Page 91 of Charming Deception

He just likes crawling up my ass any chance he can get.

There. The hard-on has definitely softened.

Then Megan stirs in her sleep, and my cock throbs again.

I can’t go on like this.

I’ll get no sleep.

That, or I’ll fall asleep, get hard again and maybe come all over the sheets in the night. I haven’t had a wet dream since puberty, but I wouldn’t put it outside the realm of possibility under the circumstances.

An image of Megan pops into my head—my come dripping down her naked tits.

It’s stunningly easy to picture.

My cock throbs with want.

I roll onto my side, away from her, and grab the tablet from my nightstand, along with my glasses. I crank the screen brightness way down so I won’t bother her and start reading as a distraction.

It rains that day, and our trek is slow.

Late morning, I find a cave to wait out the rain. Neither of us wants to be inside or wants to sit.

So we stand, restless, at the mouth of the cave beneath an overhang of rock, where we’re dry. Her to one side of the cave and me to the other.

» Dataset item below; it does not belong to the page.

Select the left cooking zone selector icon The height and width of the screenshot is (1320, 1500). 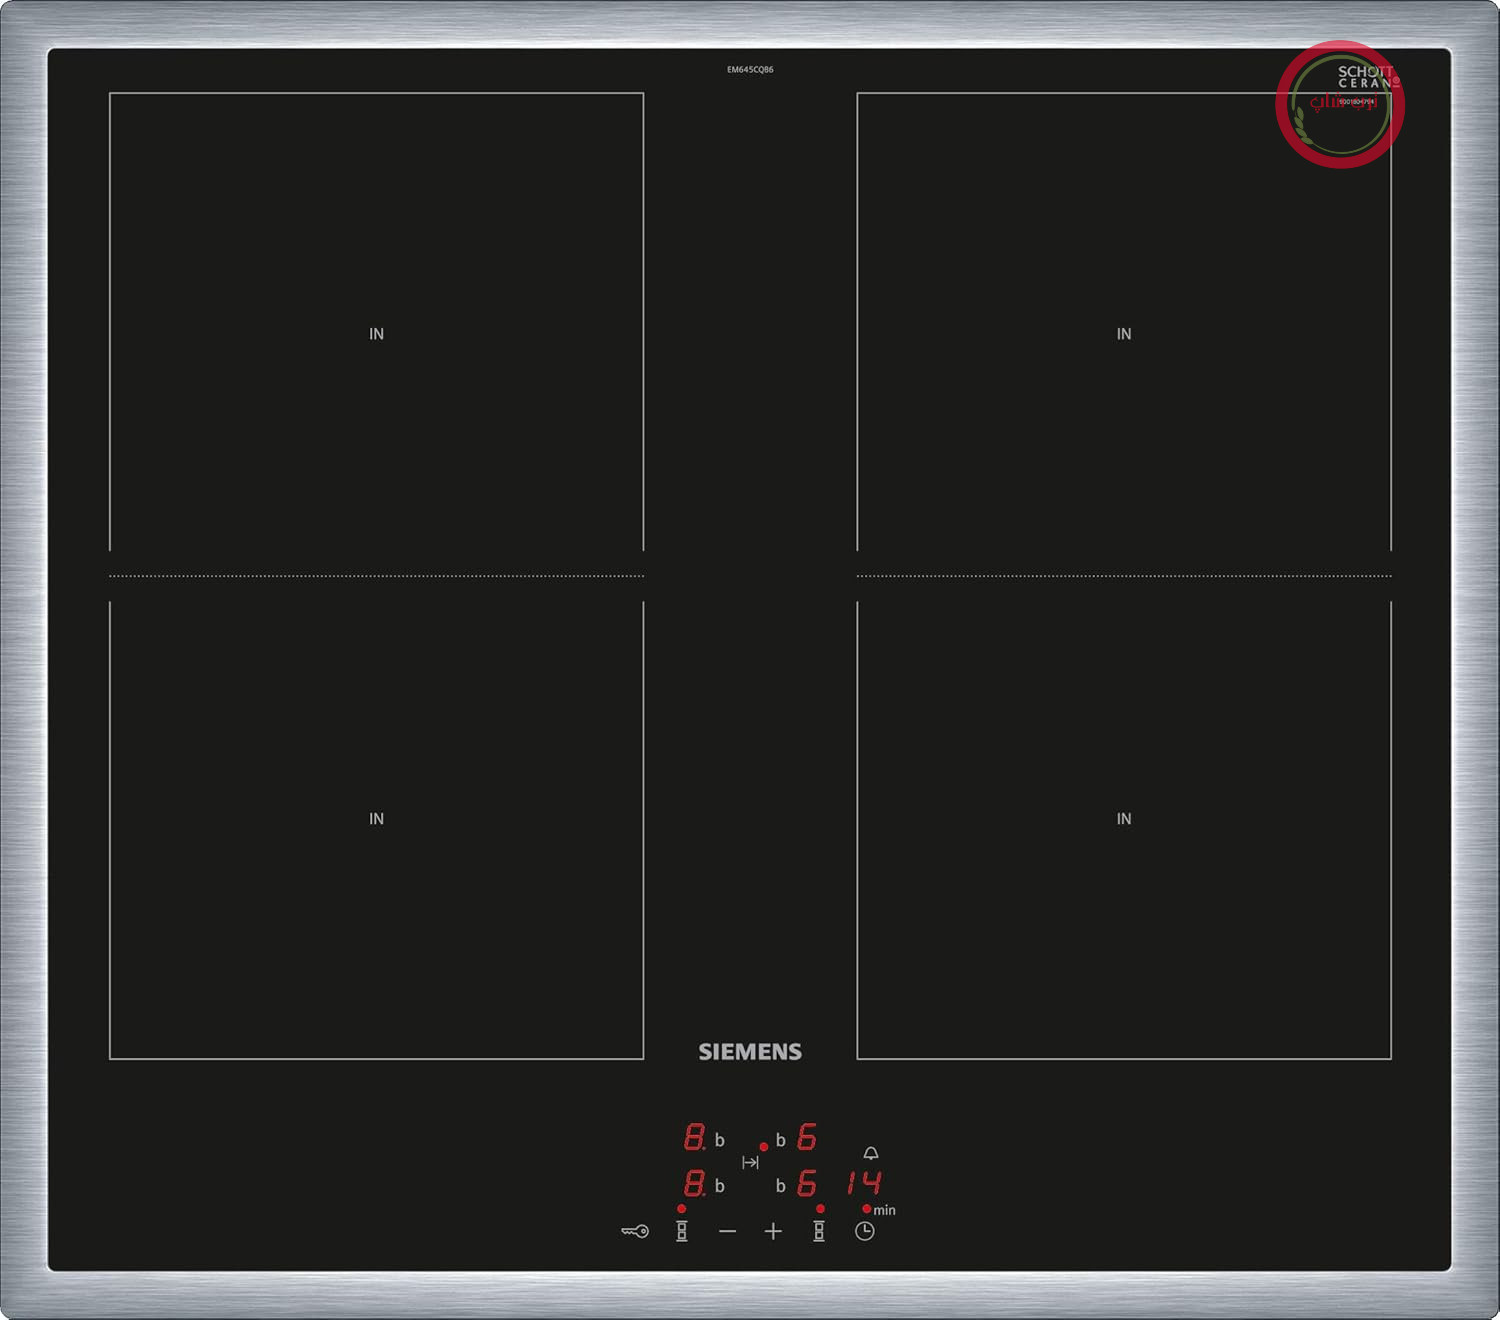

We don’t look at each other.

There’s an urgency building to get to our destination, maybe because we both know we’re almost halfway there. And something’s changing between us, the balance tipping so fast, if we just keep going, maybe we think we can somehow outrun the inevitable.

It’s been different since I talked to her like I did the other night. Since she touched herself while I talked her through it.

Since she came as I guided her there.

“How is it you know nothing about sex?” I sound irritable and angry, which is exactly how I feel. I’m getting shittier at hiding it. The miserable weather isn’t helping.

“I never said I know nothing about it.”

“The other night, I was afraid I was gonna have to draw you a map.”

“Well, we don’t exactly get a sex tent for our sixteenth birthday in my tribe,” she snaps. “My mother died when I was six years old. My father died when I was eleven, and he always treated me like some angel who was too good for every boy in the world. He was hardly going to tell me about sex. My brothers only ever talk about themselves. And my Aunt Rose left when I was twelve. All she ever told me was to stay away from savages.”

“And did you?”

She just keeps staring out into the woods, avoiding my eyes. “Until now.”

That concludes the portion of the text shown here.